**** TASK MATERIAL

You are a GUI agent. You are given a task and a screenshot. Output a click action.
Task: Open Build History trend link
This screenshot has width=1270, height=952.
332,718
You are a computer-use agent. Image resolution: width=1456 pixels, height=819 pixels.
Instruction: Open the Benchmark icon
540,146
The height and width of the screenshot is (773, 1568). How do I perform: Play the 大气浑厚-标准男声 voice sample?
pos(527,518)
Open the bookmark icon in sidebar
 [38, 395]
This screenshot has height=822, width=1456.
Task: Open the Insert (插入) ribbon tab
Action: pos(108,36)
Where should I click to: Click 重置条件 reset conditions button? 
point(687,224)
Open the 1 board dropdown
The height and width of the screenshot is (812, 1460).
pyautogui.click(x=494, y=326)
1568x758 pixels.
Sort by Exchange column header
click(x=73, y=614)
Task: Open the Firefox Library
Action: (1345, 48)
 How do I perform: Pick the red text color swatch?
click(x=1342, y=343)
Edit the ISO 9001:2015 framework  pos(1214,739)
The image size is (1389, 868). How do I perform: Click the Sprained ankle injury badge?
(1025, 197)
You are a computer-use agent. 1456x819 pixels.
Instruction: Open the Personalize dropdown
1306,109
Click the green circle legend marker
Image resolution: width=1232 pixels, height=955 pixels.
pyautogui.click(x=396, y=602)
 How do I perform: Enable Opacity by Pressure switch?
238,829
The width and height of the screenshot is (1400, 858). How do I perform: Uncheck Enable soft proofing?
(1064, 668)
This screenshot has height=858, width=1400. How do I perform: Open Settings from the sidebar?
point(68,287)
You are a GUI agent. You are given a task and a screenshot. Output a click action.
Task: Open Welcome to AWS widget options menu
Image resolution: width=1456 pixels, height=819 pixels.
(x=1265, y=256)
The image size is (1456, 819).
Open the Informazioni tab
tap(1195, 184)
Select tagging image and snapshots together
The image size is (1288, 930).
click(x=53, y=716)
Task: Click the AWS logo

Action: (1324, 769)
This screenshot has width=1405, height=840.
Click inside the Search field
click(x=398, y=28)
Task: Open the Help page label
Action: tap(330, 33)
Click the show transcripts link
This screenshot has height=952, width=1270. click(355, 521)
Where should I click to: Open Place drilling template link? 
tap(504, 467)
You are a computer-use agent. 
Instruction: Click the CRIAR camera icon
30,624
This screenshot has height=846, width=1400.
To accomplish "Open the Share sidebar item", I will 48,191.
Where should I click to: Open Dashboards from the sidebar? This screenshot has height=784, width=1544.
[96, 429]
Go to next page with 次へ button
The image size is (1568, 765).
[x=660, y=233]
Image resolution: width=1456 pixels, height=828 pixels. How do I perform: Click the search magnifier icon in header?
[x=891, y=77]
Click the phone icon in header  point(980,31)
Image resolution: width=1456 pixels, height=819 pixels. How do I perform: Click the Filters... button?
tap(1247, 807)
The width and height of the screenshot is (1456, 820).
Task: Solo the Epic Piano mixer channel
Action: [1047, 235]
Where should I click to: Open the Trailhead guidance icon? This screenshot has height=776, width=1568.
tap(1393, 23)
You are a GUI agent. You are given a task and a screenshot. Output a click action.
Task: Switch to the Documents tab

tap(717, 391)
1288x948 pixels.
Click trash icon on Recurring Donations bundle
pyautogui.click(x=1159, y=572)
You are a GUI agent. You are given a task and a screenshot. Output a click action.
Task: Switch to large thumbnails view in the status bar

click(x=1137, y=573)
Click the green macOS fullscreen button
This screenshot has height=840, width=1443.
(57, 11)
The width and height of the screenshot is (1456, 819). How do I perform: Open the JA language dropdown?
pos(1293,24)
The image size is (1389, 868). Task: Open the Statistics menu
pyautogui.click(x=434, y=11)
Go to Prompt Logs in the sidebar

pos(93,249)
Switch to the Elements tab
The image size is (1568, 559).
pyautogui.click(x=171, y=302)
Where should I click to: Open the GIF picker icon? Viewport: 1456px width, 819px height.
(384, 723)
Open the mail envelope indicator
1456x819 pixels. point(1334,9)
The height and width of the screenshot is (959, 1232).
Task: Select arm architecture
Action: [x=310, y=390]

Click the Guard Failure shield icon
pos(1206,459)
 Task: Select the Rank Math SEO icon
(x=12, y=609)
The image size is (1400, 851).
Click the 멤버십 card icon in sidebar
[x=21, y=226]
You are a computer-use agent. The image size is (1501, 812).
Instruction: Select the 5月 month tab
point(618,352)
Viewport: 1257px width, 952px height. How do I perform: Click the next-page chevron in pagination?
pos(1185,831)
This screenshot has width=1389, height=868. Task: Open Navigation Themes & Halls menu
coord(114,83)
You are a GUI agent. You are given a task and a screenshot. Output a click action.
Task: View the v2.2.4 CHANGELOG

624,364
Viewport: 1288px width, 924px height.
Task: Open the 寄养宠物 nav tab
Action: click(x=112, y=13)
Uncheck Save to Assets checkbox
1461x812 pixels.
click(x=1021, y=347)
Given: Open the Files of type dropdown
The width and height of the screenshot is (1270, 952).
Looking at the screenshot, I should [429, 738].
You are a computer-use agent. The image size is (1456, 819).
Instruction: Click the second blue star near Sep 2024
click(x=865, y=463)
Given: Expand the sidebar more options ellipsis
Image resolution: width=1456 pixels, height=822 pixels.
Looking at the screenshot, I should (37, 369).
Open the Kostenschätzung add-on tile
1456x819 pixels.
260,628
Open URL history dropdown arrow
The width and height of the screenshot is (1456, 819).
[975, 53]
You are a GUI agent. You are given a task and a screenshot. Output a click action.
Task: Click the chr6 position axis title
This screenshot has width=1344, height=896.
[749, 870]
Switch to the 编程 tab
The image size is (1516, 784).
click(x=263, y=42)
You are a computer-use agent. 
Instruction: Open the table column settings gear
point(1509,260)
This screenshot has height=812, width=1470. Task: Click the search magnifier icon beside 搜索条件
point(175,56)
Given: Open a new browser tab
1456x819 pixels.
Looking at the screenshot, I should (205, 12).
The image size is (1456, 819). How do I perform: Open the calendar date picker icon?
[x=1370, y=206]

********

**PROBLEM DETAILS**
Transcribe the records above exactly, keeping every line.

**ANSWER TO THIS PROBLEM**
You are a GUI agent. You are given a task and a screenshot. Output a click action.
Task: Open Build History trend link
This screenshot has width=1270, height=952.
332,718
You are a computer-use agent. Image resolution: width=1456 pixels, height=819 pixels.
Instruction: Open the Benchmark icon
540,146
The height and width of the screenshot is (773, 1568). How do I perform: Play the 大气浑厚-标准男声 voice sample?
pos(527,518)
Open the bookmark icon in sidebar
 [38, 395]
This screenshot has height=822, width=1456.
Task: Open the Insert (插入) ribbon tab
Action: pos(108,36)
Where should I click to: Click 重置条件 reset conditions button? 
point(687,224)
Open the 1 board dropdown
The height and width of the screenshot is (812, 1460).
pyautogui.click(x=494, y=326)
1568x758 pixels.
Sort by Exchange column header
click(x=73, y=614)
Task: Open the Firefox Library
Action: (1345, 48)
 How do I perform: Pick the red text color swatch?
click(x=1342, y=343)
Edit the ISO 9001:2015 framework  pos(1214,739)
The image size is (1389, 868). How do I perform: Click the Sprained ankle injury badge?
(1025, 197)
You are a computer-use agent. 1456x819 pixels.
Instruction: Open the Personalize dropdown
1306,109
Click the green circle legend marker
Image resolution: width=1232 pixels, height=955 pixels.
pyautogui.click(x=396, y=602)
 How do I perform: Enable Opacity by Pressure switch?
238,829
The width and height of the screenshot is (1400, 858). How do I perform: Uncheck Enable soft proofing?
(1064, 668)
This screenshot has height=858, width=1400. How do I perform: Open Settings from the sidebar?
point(68,287)
You are a GUI agent. You are given a task and a screenshot. Output a click action.
Task: Open Welcome to AWS widget options menu
Image resolution: width=1456 pixels, height=819 pixels.
(x=1265, y=256)
The image size is (1456, 819).
Open the Informazioni tab
tap(1195, 184)
Select tagging image and snapshots together
The image size is (1288, 930).
click(x=53, y=716)
Task: Click the AWS logo

Action: (1324, 769)
This screenshot has width=1405, height=840.
Click inside the Search field
click(x=398, y=28)
Task: Open the Help page label
Action: tap(330, 33)
Click the show transcripts link
This screenshot has height=952, width=1270. click(355, 521)
Where should I click to: Open Place drilling template link? 
tap(504, 467)
You are a computer-use agent. 
Instruction: Click the CRIAR camera icon
30,624
This screenshot has height=846, width=1400.
To accomplish "Open the Share sidebar item", I will 48,191.
Where should I click to: Open Dashboards from the sidebar? This screenshot has height=784, width=1544.
[96, 429]
Go to next page with 次へ button
The image size is (1568, 765).
[x=660, y=233]
Image resolution: width=1456 pixels, height=828 pixels. How do I perform: Click the search magnifier icon in header?
[x=891, y=77]
Click the phone icon in header  point(980,31)
Image resolution: width=1456 pixels, height=819 pixels. How do I perform: Click the Filters... button?
tap(1247, 807)
The width and height of the screenshot is (1456, 820).
Task: Solo the Epic Piano mixer channel
Action: [1047, 235]
Where should I click to: Open the Trailhead guidance icon? This screenshot has height=776, width=1568.
tap(1393, 23)
You are a GUI agent. You are given a task and a screenshot. Output a click action.
Task: Switch to the Documents tab

tap(717, 391)
1288x948 pixels.
Click trash icon on Recurring Donations bundle
pyautogui.click(x=1159, y=572)
You are a GUI agent. You are given a task and a screenshot. Output a click action.
Task: Switch to large thumbnails view in the status bar

click(x=1137, y=573)
Click the green macOS fullscreen button
This screenshot has height=840, width=1443.
(57, 11)
The width and height of the screenshot is (1456, 819). How do I perform: Open the JA language dropdown?
pos(1293,24)
The image size is (1389, 868). Task: Open the Statistics menu
pyautogui.click(x=434, y=11)
Go to Prompt Logs in the sidebar

pos(93,249)
Switch to the Elements tab
The image size is (1568, 559).
pyautogui.click(x=171, y=302)
Where should I click to: Open the GIF picker icon? Viewport: 1456px width, 819px height.
(384, 723)
Open the mail envelope indicator
1456x819 pixels. point(1334,9)
The height and width of the screenshot is (959, 1232).
Task: Select arm architecture
Action: [x=310, y=390]

Click the Guard Failure shield icon
pos(1206,459)
 Task: Select the Rank Math SEO icon
(x=12, y=609)
The image size is (1400, 851).
Click the 멤버십 card icon in sidebar
[x=21, y=226]
You are a computer-use agent. The image size is (1501, 812).
Instruction: Select the 5月 month tab
point(618,352)
Viewport: 1257px width, 952px height. How do I perform: Click the next-page chevron in pagination?
pos(1185,831)
This screenshot has width=1389, height=868. Task: Open Navigation Themes & Halls menu
coord(114,83)
You are a GUI agent. You are given a task and a screenshot. Output a click action.
Task: View the v2.2.4 CHANGELOG

624,364
Viewport: 1288px width, 924px height.
Task: Open the 寄养宠物 nav tab
Action: click(x=112, y=13)
Uncheck Save to Assets checkbox
1461x812 pixels.
click(x=1021, y=347)
Given: Open the Files of type dropdown
The width and height of the screenshot is (1270, 952).
Looking at the screenshot, I should [429, 738].
You are a computer-use agent. The image size is (1456, 819).
Instruction: Click the second blue star near Sep 2024
click(x=865, y=463)
Given: Expand the sidebar more options ellipsis
Image resolution: width=1456 pixels, height=822 pixels.
Looking at the screenshot, I should (37, 369).
Open the Kostenschätzung add-on tile
1456x819 pixels.
260,628
Open URL history dropdown arrow
The width and height of the screenshot is (1456, 819).
[975, 53]
You are a GUI agent. You are given a task and a screenshot. Output a click action.
Task: Click the chr6 position axis title
This screenshot has width=1344, height=896.
[749, 870]
Switch to the 编程 tab
The image size is (1516, 784).
click(x=263, y=42)
You are a computer-use agent. 
Instruction: Open the table column settings gear
point(1509,260)
This screenshot has height=812, width=1470. Task: Click the search magnifier icon beside 搜索条件
point(175,56)
Given: Open a new browser tab
1456x819 pixels.
Looking at the screenshot, I should (205, 12).
The image size is (1456, 819). How do I perform: Open the calendar date picker icon?
[x=1370, y=206]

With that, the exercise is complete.